On oublie de travailler sur ce qui mérite véritablement d'être affronté : les causes entropiques de l'émergence de ces virus. C'est un échec total.
La solution ? Une stratégie globale
Serge Morant ajoute : "Cette stratégie n’a pas fonctionné. On n’est pas préparé à l’arrivée de nouveaux virus que nous ne connaissons encore pas. Il faut revenir au traitement des causes des arrivées des maladies que l’on connait."
La solution évoquée par les scientifiques serait de se mettre autour d’une table pour aller vers "le One else" une seule santé planétaire avec une vision globale.

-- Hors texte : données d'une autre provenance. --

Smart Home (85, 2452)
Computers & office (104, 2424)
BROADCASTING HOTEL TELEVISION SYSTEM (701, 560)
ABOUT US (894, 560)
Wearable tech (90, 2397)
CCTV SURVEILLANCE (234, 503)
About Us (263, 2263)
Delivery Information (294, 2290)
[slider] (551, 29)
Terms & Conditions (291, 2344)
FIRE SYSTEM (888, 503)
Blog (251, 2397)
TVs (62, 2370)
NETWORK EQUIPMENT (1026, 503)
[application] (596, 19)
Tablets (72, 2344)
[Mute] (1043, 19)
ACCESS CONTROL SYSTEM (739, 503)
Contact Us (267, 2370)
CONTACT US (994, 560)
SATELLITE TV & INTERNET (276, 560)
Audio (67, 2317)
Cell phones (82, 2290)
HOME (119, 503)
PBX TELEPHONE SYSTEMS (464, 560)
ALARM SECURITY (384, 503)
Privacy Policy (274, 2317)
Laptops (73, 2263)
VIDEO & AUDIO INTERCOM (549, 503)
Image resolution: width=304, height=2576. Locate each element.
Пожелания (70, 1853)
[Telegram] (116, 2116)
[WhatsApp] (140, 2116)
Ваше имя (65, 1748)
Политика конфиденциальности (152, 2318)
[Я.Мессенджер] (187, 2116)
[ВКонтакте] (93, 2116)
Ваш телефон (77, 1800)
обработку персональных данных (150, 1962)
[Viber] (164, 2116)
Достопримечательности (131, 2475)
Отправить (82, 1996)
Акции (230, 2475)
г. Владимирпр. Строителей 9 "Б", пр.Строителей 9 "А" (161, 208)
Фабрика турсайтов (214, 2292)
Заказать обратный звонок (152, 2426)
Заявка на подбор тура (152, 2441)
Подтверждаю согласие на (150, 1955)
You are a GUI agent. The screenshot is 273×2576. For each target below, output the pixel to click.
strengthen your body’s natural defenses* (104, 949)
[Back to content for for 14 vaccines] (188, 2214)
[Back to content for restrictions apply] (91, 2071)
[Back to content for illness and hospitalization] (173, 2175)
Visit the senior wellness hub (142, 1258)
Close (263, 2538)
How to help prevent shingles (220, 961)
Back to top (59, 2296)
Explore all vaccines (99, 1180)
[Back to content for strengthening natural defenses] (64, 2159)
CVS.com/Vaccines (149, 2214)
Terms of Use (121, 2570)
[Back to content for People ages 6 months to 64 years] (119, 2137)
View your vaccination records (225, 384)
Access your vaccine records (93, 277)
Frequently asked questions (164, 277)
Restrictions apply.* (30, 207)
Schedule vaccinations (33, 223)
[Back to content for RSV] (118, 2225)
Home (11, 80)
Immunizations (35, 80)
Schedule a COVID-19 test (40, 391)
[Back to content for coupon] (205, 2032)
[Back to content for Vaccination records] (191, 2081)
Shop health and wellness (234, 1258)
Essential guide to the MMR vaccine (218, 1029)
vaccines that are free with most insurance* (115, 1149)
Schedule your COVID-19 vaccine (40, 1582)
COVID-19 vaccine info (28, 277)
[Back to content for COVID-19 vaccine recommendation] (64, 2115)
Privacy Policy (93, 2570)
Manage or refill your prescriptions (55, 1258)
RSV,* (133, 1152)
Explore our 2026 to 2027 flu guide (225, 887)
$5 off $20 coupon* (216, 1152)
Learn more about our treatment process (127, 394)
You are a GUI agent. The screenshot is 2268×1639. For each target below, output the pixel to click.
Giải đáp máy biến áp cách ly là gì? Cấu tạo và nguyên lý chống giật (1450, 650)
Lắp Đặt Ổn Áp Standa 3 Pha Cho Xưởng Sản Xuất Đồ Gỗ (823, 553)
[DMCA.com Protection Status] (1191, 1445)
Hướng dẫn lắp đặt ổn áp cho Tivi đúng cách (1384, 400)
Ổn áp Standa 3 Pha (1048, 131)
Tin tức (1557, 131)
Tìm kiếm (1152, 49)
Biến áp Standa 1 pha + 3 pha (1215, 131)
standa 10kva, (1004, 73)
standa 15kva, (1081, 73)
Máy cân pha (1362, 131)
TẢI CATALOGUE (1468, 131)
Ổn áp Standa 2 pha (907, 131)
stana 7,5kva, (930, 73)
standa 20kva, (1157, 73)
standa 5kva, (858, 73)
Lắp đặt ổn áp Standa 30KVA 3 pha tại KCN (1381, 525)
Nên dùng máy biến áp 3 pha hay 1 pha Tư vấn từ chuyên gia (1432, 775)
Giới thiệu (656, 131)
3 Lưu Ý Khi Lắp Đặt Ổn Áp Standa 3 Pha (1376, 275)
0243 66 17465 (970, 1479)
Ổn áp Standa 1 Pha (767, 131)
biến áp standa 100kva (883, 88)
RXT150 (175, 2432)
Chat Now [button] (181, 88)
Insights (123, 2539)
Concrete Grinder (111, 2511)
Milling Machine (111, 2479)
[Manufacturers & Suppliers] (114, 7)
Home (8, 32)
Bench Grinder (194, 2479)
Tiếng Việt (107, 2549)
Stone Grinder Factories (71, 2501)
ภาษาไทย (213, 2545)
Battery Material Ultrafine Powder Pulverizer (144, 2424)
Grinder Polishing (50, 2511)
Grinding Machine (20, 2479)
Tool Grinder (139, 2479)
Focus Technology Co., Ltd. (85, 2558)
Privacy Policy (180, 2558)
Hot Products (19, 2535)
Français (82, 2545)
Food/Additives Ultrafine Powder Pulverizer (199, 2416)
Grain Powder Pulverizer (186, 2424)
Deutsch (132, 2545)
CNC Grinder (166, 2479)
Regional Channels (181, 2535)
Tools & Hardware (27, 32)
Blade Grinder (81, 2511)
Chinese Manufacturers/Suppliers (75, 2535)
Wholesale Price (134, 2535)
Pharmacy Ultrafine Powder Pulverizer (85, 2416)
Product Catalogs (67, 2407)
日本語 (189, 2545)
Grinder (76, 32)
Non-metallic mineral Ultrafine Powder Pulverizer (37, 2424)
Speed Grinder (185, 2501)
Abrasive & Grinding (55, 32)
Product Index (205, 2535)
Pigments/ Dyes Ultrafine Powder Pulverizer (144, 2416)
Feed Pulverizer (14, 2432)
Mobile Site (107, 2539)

Marie-Monique Robin : "La plupart des scientifiques dans ce livre disent avoir besoin d'excellence : de bons virologues, d'excellents infectiologues etc…
Mais étant donné les défis de l'anthropocène (l'homme qui est la plus grosse force géologique de la planète) comme l'extinction de la biodiversité, le dérèglement climatique... Il faut changer les logiciels.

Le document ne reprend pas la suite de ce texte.